NaNs = np.array([4.03, np.nan, np.nan, 3.83, 3.65, 3.88, 4.01, 4.08, 4.18, 3.80,
4.36, 3.96, 3.98, 4.69, 3.85, 3.96, 3.85, 3.93,
3.75, 3.63, 3.57, 4.25, 3.97, 4.05, 4.24, 4.22,
3.73, 4.37, 4.06, 3.71, 3.96, 4.06, 4.55, 3.79,
3.89, 4.11, 3.85, 3.86, 3.86, 4.21, 4.01, 4.11,
4.24, 3.96, 4.21, 3.74, 3.85, 3.88, 3.66, 4.11,
3.71, 4.18, 3.90, 3.78, 3.91, 3.72, 4.00, 3.66,
3.62, 4.33, 4.55, 3.75, 4.08, 3.90, 3.88, 3.94,
4.33])
#The second one as in the example.
noNaNs = np.array([4.03, 3.83, 3.65, 3.88, 4.01, 4.08, 4.18, 3.80,
4.36, 3.96, 3.98, 4.69, 3.85, 3.96, 3.85, 3.93,
3.75, 3.63, 3.57, 4.25, 3.97, 4.05, 4.24, 4.22,
3.73, 4.37, 4.06, 3.71, 3.96, 4.06, 4.55, 3.79,
3.89, 4.11, 3.85, 3.86, 3.86, 4.21, 4.01, 4.11,
4.24, 3.96, 4.21, 3.74, 3.85, 3.88, 3.66, 4.11,
3.71, 4.18, 3.90, 3.78, 3.91, 3.72, 4.00, 3.66,
3.62, 4.33, 4.55, 3.75, 4.08, 3.90, 3.88, 3.94,
4.33])
#Two models, one acting on the set NaNs, the other on the set noNaNs.
with pm.Model() as model_NaNs:
# Priors
μ = pm.Normal("μ", mu=3.8, sigma=0.2)
σ = pm.HalfNormal("σ", sigma=0.3)
ξ = pm.TruncatedNormal("ξ", mu=0, sigma=0.2, lower=-0.6, upper=0.6)
# Estimation
gev = pmx.GenExtreme("gev", mu=μ, sigma=σ, xi=ξ, scipy=True, observed=NaNs)
# Return level
z_p = pm.Deterministic("z_p", μ - σ / ξ * (1 - (-np.log(1 - 1/10)) ** (-ξ)))
>>ImputationWarning: Data in gev contains missing values and will be automatically imputed from the sampling distribution.
warnings.warn(impute_message, ImputationWarning)
with pm.Model() as model_noNaNs:
# Priors
μ = pm.Normal("μ", mu=3.8, sigma=0.2)
σ = pm.HalfNormal("σ", sigma=0.3)
ξ = pm.TruncatedNormal("ξ", mu=0, sigma=0.2, lower=-0.6, upper=0.6)
# Estimation
gev = pmx.GenExtreme("gev", mu=μ, sigma=σ, xi=ξ, scipy=True, observed=noNaNs)
# Return level
z_p = pm.Deterministic("z_p", μ - σ / ξ * (1 - (-np.log(1 - 1/10)) ** (-ξ)))
#Next we sample from the priors.
with model_NaNs:
NaNsidata = pm.sample_prior_predictive(samples=5000, random_seed=rng)

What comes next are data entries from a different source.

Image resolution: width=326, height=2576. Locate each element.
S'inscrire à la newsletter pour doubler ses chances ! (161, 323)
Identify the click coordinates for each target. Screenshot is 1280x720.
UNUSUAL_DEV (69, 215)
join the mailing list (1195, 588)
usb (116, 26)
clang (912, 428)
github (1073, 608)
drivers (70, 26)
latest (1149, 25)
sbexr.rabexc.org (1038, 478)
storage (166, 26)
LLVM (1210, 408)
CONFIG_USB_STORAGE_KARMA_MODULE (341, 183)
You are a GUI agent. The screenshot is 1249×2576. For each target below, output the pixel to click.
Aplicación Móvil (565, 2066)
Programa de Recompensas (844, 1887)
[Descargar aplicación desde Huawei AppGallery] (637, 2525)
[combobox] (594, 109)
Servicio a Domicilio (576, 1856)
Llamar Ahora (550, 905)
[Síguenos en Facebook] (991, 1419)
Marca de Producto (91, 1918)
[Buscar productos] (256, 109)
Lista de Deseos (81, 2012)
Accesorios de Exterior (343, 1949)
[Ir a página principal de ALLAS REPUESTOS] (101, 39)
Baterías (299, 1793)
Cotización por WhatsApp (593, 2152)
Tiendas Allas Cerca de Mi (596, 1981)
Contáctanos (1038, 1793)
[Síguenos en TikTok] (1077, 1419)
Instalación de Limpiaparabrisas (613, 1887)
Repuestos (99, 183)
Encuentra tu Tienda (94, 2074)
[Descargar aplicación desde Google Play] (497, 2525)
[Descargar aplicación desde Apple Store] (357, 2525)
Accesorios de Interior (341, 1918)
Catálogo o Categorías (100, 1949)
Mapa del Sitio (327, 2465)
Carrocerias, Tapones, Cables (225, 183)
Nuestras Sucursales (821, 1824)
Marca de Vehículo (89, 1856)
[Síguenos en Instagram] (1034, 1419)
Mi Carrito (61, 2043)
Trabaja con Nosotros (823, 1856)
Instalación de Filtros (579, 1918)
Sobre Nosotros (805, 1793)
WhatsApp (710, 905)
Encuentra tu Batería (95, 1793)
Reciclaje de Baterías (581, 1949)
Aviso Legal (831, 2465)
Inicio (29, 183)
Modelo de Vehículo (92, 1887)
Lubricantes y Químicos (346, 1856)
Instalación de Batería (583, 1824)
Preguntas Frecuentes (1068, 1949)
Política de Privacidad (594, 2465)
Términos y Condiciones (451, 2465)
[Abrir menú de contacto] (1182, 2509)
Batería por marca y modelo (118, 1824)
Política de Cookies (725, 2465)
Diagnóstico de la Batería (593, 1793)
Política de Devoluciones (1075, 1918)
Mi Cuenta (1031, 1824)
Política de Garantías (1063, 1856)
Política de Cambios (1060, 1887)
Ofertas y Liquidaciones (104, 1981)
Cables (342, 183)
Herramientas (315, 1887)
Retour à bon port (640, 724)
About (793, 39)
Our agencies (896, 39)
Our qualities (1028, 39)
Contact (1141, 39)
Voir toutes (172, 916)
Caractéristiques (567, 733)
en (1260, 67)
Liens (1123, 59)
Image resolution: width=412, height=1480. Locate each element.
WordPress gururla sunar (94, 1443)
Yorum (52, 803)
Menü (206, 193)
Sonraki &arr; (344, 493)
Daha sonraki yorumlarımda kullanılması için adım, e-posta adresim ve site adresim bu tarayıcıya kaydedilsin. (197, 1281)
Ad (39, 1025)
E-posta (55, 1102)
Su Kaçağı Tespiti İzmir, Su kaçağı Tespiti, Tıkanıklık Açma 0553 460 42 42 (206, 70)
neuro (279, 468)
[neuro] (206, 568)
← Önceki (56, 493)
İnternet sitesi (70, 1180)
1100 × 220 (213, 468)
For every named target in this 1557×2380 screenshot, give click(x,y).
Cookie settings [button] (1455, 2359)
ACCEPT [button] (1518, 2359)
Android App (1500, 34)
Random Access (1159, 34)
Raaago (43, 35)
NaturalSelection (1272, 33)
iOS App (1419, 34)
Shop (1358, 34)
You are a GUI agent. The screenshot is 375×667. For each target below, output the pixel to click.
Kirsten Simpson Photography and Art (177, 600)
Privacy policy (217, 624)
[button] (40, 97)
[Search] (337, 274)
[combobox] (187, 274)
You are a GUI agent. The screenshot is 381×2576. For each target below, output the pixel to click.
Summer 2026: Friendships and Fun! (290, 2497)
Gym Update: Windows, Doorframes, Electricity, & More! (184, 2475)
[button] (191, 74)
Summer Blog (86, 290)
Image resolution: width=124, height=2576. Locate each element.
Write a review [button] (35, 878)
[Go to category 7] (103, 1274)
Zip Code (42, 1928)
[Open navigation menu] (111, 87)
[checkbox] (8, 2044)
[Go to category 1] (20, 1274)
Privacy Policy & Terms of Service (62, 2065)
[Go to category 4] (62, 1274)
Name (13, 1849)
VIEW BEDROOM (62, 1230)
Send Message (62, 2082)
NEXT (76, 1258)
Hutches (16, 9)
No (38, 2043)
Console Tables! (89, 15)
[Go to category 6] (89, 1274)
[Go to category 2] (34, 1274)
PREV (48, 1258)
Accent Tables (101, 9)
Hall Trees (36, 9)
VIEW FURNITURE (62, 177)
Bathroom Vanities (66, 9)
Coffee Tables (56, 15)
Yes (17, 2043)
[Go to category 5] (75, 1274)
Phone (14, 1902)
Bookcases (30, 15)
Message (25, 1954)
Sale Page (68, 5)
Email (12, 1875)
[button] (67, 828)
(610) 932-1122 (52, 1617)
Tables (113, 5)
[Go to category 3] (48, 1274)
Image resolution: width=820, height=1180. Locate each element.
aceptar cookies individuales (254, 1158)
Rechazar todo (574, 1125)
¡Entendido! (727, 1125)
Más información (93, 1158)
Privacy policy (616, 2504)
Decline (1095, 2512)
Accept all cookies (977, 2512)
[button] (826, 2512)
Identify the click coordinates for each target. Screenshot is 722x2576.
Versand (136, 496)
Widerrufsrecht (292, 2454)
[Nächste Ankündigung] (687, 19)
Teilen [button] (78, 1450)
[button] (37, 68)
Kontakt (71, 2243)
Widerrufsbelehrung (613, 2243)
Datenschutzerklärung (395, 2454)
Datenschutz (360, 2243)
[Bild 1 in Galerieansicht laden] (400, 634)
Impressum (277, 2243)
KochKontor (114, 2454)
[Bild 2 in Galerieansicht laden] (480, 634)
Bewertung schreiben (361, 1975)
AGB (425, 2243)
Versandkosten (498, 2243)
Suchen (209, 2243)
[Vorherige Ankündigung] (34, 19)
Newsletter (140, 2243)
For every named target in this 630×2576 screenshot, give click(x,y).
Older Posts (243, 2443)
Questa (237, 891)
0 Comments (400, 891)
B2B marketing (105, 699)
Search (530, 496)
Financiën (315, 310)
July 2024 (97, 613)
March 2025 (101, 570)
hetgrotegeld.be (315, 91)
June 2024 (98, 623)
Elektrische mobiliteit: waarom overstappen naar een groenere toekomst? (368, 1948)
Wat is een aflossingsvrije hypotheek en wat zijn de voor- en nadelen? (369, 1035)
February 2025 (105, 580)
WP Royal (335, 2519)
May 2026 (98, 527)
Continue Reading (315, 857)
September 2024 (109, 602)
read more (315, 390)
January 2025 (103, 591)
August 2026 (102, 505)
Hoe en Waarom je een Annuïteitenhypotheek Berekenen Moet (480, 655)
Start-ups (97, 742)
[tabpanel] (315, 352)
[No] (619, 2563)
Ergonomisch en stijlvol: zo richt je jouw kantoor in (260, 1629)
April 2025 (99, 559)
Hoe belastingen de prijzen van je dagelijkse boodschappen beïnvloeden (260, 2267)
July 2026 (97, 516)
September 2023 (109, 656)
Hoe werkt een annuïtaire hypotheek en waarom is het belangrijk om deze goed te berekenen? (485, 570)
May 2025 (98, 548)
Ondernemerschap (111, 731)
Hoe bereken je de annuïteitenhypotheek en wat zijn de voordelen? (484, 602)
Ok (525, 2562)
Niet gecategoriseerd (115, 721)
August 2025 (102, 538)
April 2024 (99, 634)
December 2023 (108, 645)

>> UserWarning: RNG Variable RandomGeneratorSharedVariable(<Generator(PCG64) at 0x2AB96EA50740>) has multiple clients. This is likely an inconsistent random graph.
warnings.warn(
Sampling: [gev_observed, gev_unobserved, μ, ξ, σ]
with model_noNaNs:
noNaNsidata = pm.sample_prior_predictive(samples=5000, random_seed=rng)
>>>Sampling: [gev, μ, ξ, σ]
#We run the simulation
with model_NaNs:
NaNstrace = pm.sample(1000, tune=1000, chains=2, cores=2, nuts_sampler="numpyro")
>>>Compiling...
>>>Compilation time = 0:00:03.183715
>>>Sampling...
>>>
>>>Running chain 0: 100%
>>>2000/2000 [00:04<00:00, 5260.12it/s]
>>>Running chain 1: 100%
>>>2000/2000 [00:04<00:00, 5455.31it/s]
>>>
>>>Sampling time = 0:00:04.936128
>>>Transforming variables...
>>>ValueError Traceback (most recent call last)
Cell In[16], line 2
1 with model_NaNs:
----> 2 NaNstrace = pm.sample(1000, tune=1000, chains=2, cores=2, nuts_sampler="numpyro")
:::
:::
:::
>>> shared_variables = [var for var in graph_inputs(graph) if isinstance(var, SharedVariable)]
101 if any(isinstance(var.type, RandomType) for var in shared_variables):
--> 102 raise ValueError(
103 "Graph contains shared RandomType variables which cannot be safely replaced"
104 )
106 if any(var.default_update is not None for var in shared_variables):
107 raise ValueError(
108 "Graph contains shared variables with default_update which cannot "
109 "be safely replaced."
110 )
>>>ValueError: Graph contains shared RandomType variables which cannot be safely replaced
with model_noNaNs:
noNaNstrace = pm.sample(1000, tune=1000, chains=2, cores=2, nuts_sampler="numpyro")
>>>Compiling...
>>>Compilation time = 0:00:01.546892
>>>Sampling...
>>>
>>>Running chain 0: 100%
>>>2000/2000 [00:03<00:00, 7812.54it/s]
>>>Running chain 1: 100%
>>>2000/2000 [00:03<00:00, 6127.70it/s]
>>>
>>>Sampling time = 0:00:03.619498
>>>Transforming variables...
>>>Transformation time = 0:00:00.226946
print(noNaNstrace)
>>>Inference data with groups:
>>> > posterior
>>> > sample_stats
>>> > observed_data
Is there any way to work around this problem, which allows for missing values in the data set?